Document processing functions - SnowPro Gen AI C02 study notes

Domain 4 covers document parsing pipelines built on Snowflake's processing functions, NOT the legacy Document AI extract-from-template product (deprecated).

Two functions, same family

Function	Status
`SNOWFLAKE.CORTEX.PARSE_DOCUMENT`	Legacy. Deprecated by end of 2026. Still on exam.
`AI_PARSE_DOCUMENT`	Modern. Recommended for new work.

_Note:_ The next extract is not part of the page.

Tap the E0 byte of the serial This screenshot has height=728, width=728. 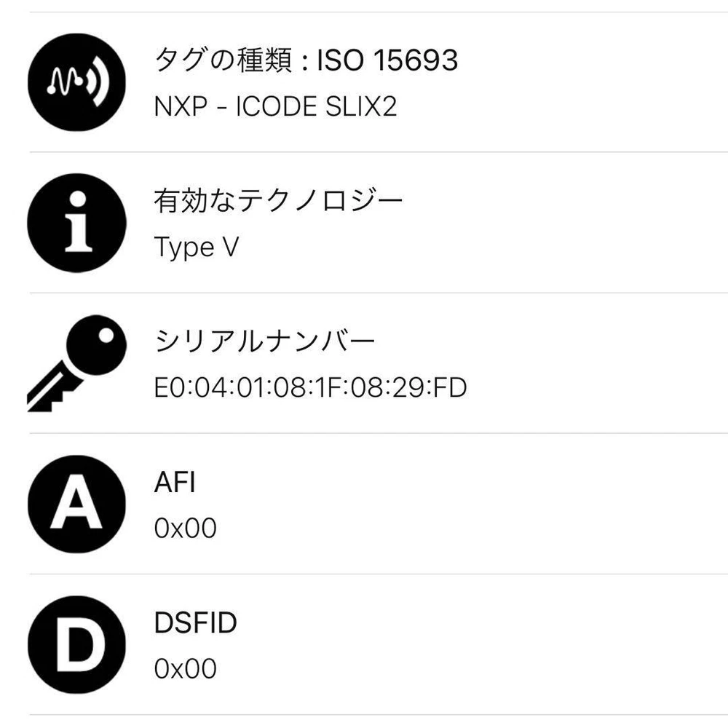click(170, 388)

Signature (PARSE_DOCUMENT, AI_PARSE_DOCUMENT is similar):

SNOWFLAKE.CORTEX.PARSE_DOCUMENT('@<stage>', '<path>', [<options>])

Modes

Mode	Output
`OCR` (default)	Plain text only, no structure
`LAYOUT`	Text + structural content including tables + reading order

SELECT SNOWFLAKE.CORTEX.PARSE_DOCUMENT(@my_stage, 'report.pdf',
                                        {'mode': 'LAYOUT'});

Supported formats

PDF
PowerPoint (.pptx)
Word (.docx)
Image files (PNG, JPG, TIFF, etc.)

Options

Option	Description
`mode`	`'OCR'` or `'LAYOUT'`
`page_split`	Boolean. If `TRUE`, output splits by page (PDF/PPTX/DOCX only)

Output shape

page_split = FALSE (default):

{
  "content": "Full extracted text...",
  "metadata": {...},
  "errorInformation": {...}
}

page_split = TRUE:

{
  "pages": [
    {"index": 0, "content": "Page 1 text..."},
    {"index": 1, "content": "Page 2 text..."}
  ],
  "metadata": {...}
}

Returns a JSON string — wrap with PARSE_JSON() to manipulate as SQL object.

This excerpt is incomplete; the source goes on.